[Pixel coordinate grounding data]
####
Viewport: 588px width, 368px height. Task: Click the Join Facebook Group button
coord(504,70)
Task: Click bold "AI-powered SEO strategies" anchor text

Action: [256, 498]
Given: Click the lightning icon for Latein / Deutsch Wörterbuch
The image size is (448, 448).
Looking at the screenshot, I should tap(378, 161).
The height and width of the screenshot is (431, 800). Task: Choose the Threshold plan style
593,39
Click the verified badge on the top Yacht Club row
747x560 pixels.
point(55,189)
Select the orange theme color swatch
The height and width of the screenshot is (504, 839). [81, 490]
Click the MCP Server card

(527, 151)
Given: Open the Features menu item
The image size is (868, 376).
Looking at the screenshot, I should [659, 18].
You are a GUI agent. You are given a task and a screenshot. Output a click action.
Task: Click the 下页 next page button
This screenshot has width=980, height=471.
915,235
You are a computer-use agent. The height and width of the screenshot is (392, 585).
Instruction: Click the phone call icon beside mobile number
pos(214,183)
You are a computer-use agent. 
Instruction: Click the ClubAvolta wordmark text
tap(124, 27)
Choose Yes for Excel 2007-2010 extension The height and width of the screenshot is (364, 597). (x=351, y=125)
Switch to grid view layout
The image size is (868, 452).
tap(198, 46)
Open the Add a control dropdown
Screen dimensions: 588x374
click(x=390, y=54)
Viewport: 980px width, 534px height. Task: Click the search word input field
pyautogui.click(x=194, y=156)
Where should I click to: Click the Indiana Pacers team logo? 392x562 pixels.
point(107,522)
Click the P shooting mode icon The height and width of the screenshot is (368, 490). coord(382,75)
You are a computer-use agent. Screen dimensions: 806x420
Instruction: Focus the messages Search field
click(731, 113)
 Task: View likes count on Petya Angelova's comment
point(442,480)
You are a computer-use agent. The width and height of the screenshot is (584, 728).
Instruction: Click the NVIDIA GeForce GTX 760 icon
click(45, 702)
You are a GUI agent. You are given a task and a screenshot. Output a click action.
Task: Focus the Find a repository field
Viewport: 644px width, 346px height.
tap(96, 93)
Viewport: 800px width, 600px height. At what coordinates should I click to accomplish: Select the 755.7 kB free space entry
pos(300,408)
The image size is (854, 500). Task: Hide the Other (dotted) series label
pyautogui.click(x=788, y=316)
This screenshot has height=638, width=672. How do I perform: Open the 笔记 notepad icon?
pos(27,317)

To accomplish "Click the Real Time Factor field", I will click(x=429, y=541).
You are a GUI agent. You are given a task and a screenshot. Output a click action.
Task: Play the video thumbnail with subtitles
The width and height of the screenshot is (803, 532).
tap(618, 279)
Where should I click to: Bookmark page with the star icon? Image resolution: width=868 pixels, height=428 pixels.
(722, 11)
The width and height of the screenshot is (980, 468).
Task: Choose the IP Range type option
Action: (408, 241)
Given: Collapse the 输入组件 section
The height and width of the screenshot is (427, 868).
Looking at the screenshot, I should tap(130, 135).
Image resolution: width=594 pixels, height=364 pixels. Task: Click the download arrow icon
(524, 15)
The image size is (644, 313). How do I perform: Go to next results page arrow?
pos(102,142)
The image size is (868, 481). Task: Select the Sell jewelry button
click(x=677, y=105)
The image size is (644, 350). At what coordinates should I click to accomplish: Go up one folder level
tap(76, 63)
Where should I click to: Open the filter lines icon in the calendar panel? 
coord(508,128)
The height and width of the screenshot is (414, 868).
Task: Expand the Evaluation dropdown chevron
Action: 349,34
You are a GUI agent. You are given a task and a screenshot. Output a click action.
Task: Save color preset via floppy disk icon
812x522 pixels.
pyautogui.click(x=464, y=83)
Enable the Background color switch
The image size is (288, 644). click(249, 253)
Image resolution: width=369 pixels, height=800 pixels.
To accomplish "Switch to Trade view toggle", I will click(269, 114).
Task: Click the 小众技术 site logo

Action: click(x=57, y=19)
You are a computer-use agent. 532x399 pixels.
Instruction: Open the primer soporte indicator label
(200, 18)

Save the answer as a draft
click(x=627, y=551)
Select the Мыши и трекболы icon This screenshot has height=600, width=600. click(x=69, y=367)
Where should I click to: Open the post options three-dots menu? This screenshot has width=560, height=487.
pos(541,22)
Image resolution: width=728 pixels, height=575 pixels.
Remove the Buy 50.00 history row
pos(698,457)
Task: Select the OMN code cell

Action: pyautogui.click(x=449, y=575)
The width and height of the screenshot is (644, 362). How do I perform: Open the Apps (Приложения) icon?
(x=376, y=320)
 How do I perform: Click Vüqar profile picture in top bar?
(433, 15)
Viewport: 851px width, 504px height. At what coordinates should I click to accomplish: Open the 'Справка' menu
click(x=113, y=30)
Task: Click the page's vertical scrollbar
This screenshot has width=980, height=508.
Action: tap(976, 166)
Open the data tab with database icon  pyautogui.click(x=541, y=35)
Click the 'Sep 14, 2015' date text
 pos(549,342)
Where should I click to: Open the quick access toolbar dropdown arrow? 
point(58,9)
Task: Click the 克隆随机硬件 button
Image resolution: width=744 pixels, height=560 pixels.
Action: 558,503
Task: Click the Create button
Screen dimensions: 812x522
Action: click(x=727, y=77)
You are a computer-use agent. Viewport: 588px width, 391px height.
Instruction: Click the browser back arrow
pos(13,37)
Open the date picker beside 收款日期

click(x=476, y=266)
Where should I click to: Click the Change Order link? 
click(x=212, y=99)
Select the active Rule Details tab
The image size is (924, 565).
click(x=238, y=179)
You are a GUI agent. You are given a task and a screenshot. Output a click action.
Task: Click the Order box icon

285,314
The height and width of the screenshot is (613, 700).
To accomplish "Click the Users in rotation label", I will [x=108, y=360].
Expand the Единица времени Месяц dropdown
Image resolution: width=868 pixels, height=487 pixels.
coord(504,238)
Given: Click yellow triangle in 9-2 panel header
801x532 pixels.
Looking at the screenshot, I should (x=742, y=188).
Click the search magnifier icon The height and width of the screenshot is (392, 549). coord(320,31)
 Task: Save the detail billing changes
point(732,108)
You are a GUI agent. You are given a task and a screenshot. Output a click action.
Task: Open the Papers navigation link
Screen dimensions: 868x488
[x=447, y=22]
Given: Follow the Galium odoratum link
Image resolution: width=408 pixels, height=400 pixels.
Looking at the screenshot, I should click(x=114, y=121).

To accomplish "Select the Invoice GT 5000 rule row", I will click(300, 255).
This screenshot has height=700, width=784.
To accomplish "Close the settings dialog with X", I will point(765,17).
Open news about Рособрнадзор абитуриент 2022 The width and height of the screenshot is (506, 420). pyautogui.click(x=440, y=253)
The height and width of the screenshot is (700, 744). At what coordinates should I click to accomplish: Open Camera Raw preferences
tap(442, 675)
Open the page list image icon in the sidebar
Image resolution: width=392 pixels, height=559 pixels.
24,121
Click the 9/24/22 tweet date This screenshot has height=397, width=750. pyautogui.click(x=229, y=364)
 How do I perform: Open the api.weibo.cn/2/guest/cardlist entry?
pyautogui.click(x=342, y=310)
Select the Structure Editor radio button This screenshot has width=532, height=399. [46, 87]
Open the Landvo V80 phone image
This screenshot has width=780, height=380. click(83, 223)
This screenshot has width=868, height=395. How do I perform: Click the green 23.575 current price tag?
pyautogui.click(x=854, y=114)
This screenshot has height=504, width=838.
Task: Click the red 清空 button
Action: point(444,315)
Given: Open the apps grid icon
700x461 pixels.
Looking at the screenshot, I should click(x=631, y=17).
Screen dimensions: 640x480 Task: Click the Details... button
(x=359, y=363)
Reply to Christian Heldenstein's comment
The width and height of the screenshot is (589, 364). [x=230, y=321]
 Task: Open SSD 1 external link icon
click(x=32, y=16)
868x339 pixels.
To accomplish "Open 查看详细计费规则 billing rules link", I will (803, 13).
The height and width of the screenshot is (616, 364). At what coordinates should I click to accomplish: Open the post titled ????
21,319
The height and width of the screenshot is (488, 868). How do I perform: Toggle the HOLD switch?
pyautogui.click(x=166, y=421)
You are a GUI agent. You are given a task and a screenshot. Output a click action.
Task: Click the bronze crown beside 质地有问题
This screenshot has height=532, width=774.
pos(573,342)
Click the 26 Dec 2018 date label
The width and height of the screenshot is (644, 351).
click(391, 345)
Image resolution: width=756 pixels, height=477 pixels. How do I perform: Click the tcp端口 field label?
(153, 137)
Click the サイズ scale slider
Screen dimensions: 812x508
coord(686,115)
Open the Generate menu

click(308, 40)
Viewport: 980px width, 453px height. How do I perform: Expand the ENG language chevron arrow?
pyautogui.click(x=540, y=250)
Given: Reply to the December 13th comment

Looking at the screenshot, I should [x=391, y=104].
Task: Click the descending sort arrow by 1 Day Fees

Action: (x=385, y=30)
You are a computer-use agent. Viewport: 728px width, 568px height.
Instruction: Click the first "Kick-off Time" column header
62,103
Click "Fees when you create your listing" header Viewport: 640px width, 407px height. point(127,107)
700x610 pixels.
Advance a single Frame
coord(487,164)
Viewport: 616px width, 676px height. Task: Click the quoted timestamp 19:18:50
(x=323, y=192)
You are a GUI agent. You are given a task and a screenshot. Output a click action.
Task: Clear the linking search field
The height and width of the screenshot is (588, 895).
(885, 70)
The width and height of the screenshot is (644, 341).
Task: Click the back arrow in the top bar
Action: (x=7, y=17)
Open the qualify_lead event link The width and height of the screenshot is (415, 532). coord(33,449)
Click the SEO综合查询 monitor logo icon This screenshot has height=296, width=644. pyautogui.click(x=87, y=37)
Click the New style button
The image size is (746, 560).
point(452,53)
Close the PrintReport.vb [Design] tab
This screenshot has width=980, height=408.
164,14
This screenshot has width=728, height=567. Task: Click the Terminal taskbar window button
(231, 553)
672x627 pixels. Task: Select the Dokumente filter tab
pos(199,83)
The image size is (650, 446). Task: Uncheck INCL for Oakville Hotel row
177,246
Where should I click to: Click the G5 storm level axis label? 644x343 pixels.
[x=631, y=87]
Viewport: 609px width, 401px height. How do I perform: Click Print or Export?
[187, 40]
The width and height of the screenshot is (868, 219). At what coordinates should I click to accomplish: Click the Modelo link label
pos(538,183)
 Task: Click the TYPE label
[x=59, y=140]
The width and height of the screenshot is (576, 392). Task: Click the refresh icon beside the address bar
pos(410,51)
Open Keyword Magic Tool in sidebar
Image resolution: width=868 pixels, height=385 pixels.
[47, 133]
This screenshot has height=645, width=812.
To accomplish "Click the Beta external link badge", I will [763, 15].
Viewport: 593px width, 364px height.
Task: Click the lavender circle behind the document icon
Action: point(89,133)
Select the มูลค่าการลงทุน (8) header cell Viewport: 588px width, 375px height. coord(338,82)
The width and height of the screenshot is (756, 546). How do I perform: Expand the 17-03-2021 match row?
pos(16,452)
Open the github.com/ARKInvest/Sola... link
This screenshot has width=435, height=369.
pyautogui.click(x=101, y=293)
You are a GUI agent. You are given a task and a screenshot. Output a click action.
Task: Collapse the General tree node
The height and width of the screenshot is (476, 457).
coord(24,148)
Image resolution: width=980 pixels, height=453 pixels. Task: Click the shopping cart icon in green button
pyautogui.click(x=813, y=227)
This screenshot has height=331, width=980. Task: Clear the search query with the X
####
Aim of the exercise:
The answer must be every line of the data that holds the word "Collapse".

Exercise solution:
Given: Collapse the 输入组件 section
Task: Collapse the General tree node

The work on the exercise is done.